Every bill creates winners and losers. Here's who stands to gain and who bears the cost.

Who Benefits

  • Nonpreferred (out‑of‑network) dentists: They gain a statutory pathway to receive payment directly from insurers or dental plans via assignment, improving cash flow and reducing the need to chase patient‑collected reimbursements.
  • Patients/enrollees who receive care from nonpreferred dentists: They receive mandated pre‑service disclosures about cost and billing, and, if they do not accept an assignment, an itemized payment statement that clarifies what was paid and what they owe.
  • Group dental practices and specialists: Practices that treat insured patients but remain out of network can secure reimbursements more predictably and document assignments using a standardized Commissioner form.

Who Bears the Cost

  • Insurers and dental plan organizations: They face operational and administrative costs to accept assignments, change payment flows, produce required statements, and update claims systems; they may also face higher out‑of‑network payments and altered network negotiating leverage.
  • Maryland Insurance Administration (Commissioner’s office): The agency must draft, issue, and support implementation of disclosure/assignment forms and may see increased compliance oversight duties without additional staffing or funding specified in the bill.
  • Enrollees/insureds: While the bill protects the ability to assign benefits, patients who sign an assignment may still be exposed to balance billing if a nonpreferred dentist charges more than plan allowable amounts; the law does not cap balance bills and thus shifts the financial risk in some cases to enrollees who choose out‑of‑network care.

Key Issues

The Core Tension

The central dilemma is between improving nonpreferred dentists’ ability to be paid (and patients’ information at point of care) versus preserving plan network economics and predictability: assignment of benefits empowers providers but risks undermining negotiated network discounts and raising plan costs — a trade‑off the bill addresses procedurally but does not fully resolve substantively.

The bill creates a practical tension between access for nonpreferred dentists to be paid directly and insurers’ ability to manage costs through negotiated network rates.

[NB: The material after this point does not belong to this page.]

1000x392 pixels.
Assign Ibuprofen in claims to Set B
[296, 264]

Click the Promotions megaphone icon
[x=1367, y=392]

Allowing assignments weakens a network’s exclusive payment leverage and could increase out‑of‑network reimbursements unless plans tighten contracting or adjust rates.

At the same time, the statute preserves limited exceptions (e.g., notice after payment, withdrawal, paid in full) but treats insurers and dental plan organizations slightly differently—the insurer provision includes an 'inadvertent administrative error' carve‑out that the dental plan parallel omits—opening a source of future litigation over parity and interpretation.

Operationally, the Commissioner must produce disclosure and assignment forms but the bill sets no deadline or enforcement timetable. That raises immediate implementation risks: insurers, dental plans, and providers will need to change claims systems, intake procedures, and contract language in a compressed window before the January 1, 2027 effective date.

The statute also leaves open how balance billing disputes will be resolved, what constitutes an adequate cost estimate, and how notices of assignment will be reliably transmitted and verified—questions that could generate administrative appeals, contested audits, and litigation absent further regulatory guidance.